Reading text:

>>

Unfortunately, there won't be a convertible that's as easy to use in this situation as the Keyfit or any other infant bucket.









I would not buy a Radian for this purpose. "Fast and easy to install in a wide variety of vehicles" is not a description of a Radian.

The True Fit is easy, but not fast, to install with a seat belt. It has lock-offs for the seat belt which are great, but not super quick. It's also kind of a big seat to be hauling around with you.

I think the two car seats I'd take a look at are the Graco Size4Me 70 or the Safety 1st Guide 65. The Safety 1st has the advantage of being lighter and narrower. It's fairly tall. The Graco is even taller (by quite a lot) so that's a huge advantage for an off-the-charts tall kiddo.

I have not actually installed either of these seats personally. I've looked at them and they appear pretty easy, as convertibles go.

I would also invest in a really high-quality, sturdy rolling / folding luggage cart so you can push the child around in the car seat as if it's a stroller.


----------



## presentmoment (Nov 9, 2012)

Thank you both for your replies! I will check those out and hopefully one of them will be a winner for us.

If anyone else has personal experience with a car seat they like (or wouldn't recommend) for this situation, I'm all ears, but this will be a helpful jumping off point.

Thanks!


----------



## chel (Jul 24, 2004)

While I love my truefit, it is too big and bulky for travel. Also, its amazing-ness comes from the removable headrest to let it do an infant recline in a tiny car. Not the situation for the OP.


----------



## lightforest (Nov 11, 2005)

I've been in a situation similar to yours since my 2 year old was born. Don't own a car. Live in cities where car use is minimal - taxis and Zipcars/rentals a couple of times a month are about it. We also do our fair share of air travel so having a car seat that we can use on the plane (and at our final destination in a rental car) are also considerations for us.

<<

Problem: Reproduce the part of the car seat thread above from "While I love" up to and including "for the OP.".

Data excerpts:
>>

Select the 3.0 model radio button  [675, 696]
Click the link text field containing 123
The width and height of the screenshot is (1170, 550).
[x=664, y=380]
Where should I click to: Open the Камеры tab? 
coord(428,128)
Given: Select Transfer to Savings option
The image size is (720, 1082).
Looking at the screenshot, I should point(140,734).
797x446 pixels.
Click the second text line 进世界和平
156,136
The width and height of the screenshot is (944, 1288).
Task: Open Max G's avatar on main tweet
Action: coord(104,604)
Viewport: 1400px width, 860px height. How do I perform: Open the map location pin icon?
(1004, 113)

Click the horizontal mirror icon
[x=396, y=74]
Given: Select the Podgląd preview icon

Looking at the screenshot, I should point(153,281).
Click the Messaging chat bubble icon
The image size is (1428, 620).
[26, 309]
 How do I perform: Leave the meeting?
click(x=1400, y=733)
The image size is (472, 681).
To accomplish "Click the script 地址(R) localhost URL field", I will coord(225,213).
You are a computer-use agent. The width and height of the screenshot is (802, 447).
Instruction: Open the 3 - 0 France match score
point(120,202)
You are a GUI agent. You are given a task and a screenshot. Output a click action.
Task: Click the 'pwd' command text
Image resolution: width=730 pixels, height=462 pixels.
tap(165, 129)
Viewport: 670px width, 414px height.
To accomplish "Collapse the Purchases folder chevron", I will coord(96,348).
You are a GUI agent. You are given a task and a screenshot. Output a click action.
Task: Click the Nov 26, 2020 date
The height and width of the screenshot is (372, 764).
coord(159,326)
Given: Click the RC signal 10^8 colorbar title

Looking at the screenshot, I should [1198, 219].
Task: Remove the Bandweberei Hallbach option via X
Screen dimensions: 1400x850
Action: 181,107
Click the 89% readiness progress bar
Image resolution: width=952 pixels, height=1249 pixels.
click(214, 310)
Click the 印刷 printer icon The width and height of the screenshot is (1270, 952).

<<

Expected answer:
While I love my truefit, it is too big and bulky for travel. Also, its amazing-ness comes from the removable headrest to let it do an infant recline in a tiny car. Not the situation for the OP.